Commentary

Economic Lessons from Europe

It has become common wisdom on the Left that the United States needs to be more like Europe. Democratic candidates like Hillary Clinton and, especially, Bernie Sanders can hardly contain their enthusiasm for the European model of the modern social welfare state. As Sanders puts it, “I think we should look to countries like Denmark, like Sweden and Norway, and learn from what they have accomplished for their working people.”

Obviously, this ignores Europe’s many problems — staggering debt, slow economic growth, high unemployment — but maybe Sanders et al. are onto something. Maybe there are some things we could learn from Europe.

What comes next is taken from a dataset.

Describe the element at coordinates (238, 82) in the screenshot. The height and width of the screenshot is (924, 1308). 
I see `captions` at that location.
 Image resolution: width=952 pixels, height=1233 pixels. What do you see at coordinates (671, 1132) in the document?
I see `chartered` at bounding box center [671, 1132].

For example, we could well benefit from adopting a Swiss-style “debt break.” By law, the Swiss government cannot run a budget deficit over an economic cycle. This is not, strictly speaking, a requirement for an annual balanced budget, but rather it limits the growth in government spending to no more than the average of revenue increases over a multiyear period, after adjusting for the cyclical position of the economy (as calculated by Switzerland’s Federal Department of Finance). This allows the government to smooth budgets during economic slowdowns, when revenues decline and expenditures rise, but prevents ongoing deficit spending. Nor can the Swiss easily raise federal taxes to finance more spending. Maximum tax rates at the national level — an 11.5 percent income tax, an 8 percent value-added tax, and an 8.5 percent corporate tax — are set by the constitution. They can be raised only through a referendum, in which the proposed increase would have to win both a majority of the national vote and a majority of the vote in more than half the Swiss cantons. The equivalent in the United States would be that every tax hike had to be approved by a majority of all American voters and a majority of voters in at least 26 states.

Europe has plenty to teach us. But it’s not what Bernie and Hillary think.

Speaking of taxes, perhaps we should emulate European business taxes. Every country in Europe has a lower corporate tax rate than the United States. Our current corporate rate is 39 percent. In contrast, the highest corporate rate in Europe is 34.43 percent, in France. In Bernie Sanders’s beloved Denmark, it is just 23.5 percent. On average, the EU corporate rate is just 22.8 percent. Much of Europe also has lower capital-gains taxes than we do. It’s an article of faith among liberals that we need to raise taxes on capital and investment. But Belgium, the Czech Republic, the Netherlands, Slovenia, and Switzerland have no capital-gains tax at all. (Overall taxes in Europe are higher than in the United States, but that’s primarily because of regressive VATs, not taxes on the wealthy.)

Let’s learn some more lessons from Europe. How about labor policy? The Democrats are fighting over whether the U.S. should raise our minimum wage to $12 (Clinton) or $15 (Sanders); neither of the candidates seems to be asking how many jobs these proposals would kill. But there is no national minimum wage in Austria, Denmark, Finland, Iceland, Italy, Norway, Sweden, or Switzerland, although there are minimums for some specific professions in Denmark, Iceland, and Norway, and wages may be set by collective bargaining (including a government role) for certain industry sectors in some of the other countries.

But if we don’t want to go that far, why not a subminimum wage for young people, such as the one in Great Britain? There, the minimum wage for someone between 18 and 21 years old is just 79 percent of the minimum for an older adult, and the minimum is even lower for those under 18. This allows young people with few skills and little job history to climb that first rung on the economic ladder. Similarly, Germany does not apply its minimum-wage requirement to hiring the long-term unemployed (for their first six months of work), teenagers, and young workers participating in the country’s extensive apprenticeship program.

Speaking of helping young people, while American politicians are in hock to the teachers’ unions, parents in Europe have much more choice about where their children go to school. In fact, in Belgium and the Netherlands, more than two-thirds of students attend private schools. In Denmark, a quarter of students are in private schools. And even in Sweden, one out of seven students attends private school.

Of course, when those on the Left praise Europe, they are looking at its enormous welfare state. But even here, Bernie and Hillary might want to think twice. Various European countries are making significant cutbacks to that welfare state: cutting the length of unemployment benefits, adding work requirements for welfare benefits, imposing additional cost-sharing in their health-care systems. In many cases, European countries are becoming more aggressive about reforming their welfare systems than the United States.

In fact, when it comes to the biggest welfare program of them all, public pensions (the European version of Social Security), liberals might be surprised to learn that Sweden has partially privatized its program. Younger workers are required to invest a portion of their payroll taxes in personal accounts. Bulgaria, Croatia, Estonia, Latvia, and Slovakia also have an individual-account component.

Overall, it’s worth noting that, according to the latest Economic Freedom of the World report, Switzerland, Ireland, and the United Kingdom all score better than the United States.

Obviously no one wants the United States to become Europe. But when Hillary, Bernie, and the rest say we should adopt European best practices, they should be careful what they ask for. It might not be quite what they think.

Michael Tanner is a senior fellow at the Cato Institute and the author of Going for Broke: Deficits, Debt, and the Entitlement Crisis.